The average time-tabled contact hours for UK students have increased in the past years, to an average of 13.7 hours, according to the 2018 Student Academic Experience Survey. However, the number of hours actually attended by students are decreasing.
And yet, contact time is still one of the barometers in which students assess their experiences in university – students who are in courses with higher work loads are less likely to say they would have chosen another course, compared to students whose courses are lighter – according to a research by Which? and the Higher Education Policy Institute.
The study also found that while a full time student should get by studying 1,200 hours a year, on average, students are falling short of the guideline by 300 hours.
The decreasing amount of hours students have spent attending lectures and studying may be due to the way the lectures have been structured. Film Sub-editor and final year law student, Elisabetta Pulcini, said “lecturers could experiment with different styles of teaching, instead of always ending up with a two-hour power point slideshow. This may allow for more interest in lectures.”
A study by Harvard University, on measuring actual learning versus feeling of learning, in response to being actively engaged in the classroom, found that physics students perform better if taught via active learning strategies than lectures alone. Students who were taught traditionally were 1.5 times more likely to fail than students who learn actively. Eric Mazur, physicist at Harvard University expressed his thoughts on the study stating, “this work unambiguously debunks the illusion of learning from lectures”.
Jonathan Neves, author of the UK Engagement Survey 2019 expressed his thoughts on the drop in the number of hours committed to independent learning by students.
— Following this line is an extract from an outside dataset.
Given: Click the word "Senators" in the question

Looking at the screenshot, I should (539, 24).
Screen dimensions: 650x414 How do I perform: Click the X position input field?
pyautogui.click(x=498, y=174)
He stated that independent studying, away from classrooms, “had links to a wide range of skills which help students develop in a rounded way.”
A student at King’s College London told the Guardian that “I graduated with a 2:1 in history, I never attended lectures because I believe most of the learning comes from outside the class”
While the study by Harvard University does not imply that students should continue being less active in lectures, co-author McCarty hopes the study will encourage the embracing of active learning.
Dr Nick Efford, lecturer at the school of computing at the University of Leeds expresses that staff could “recognise the value in making lectures more interactive, in order to make the most of that valuable contact time with students”.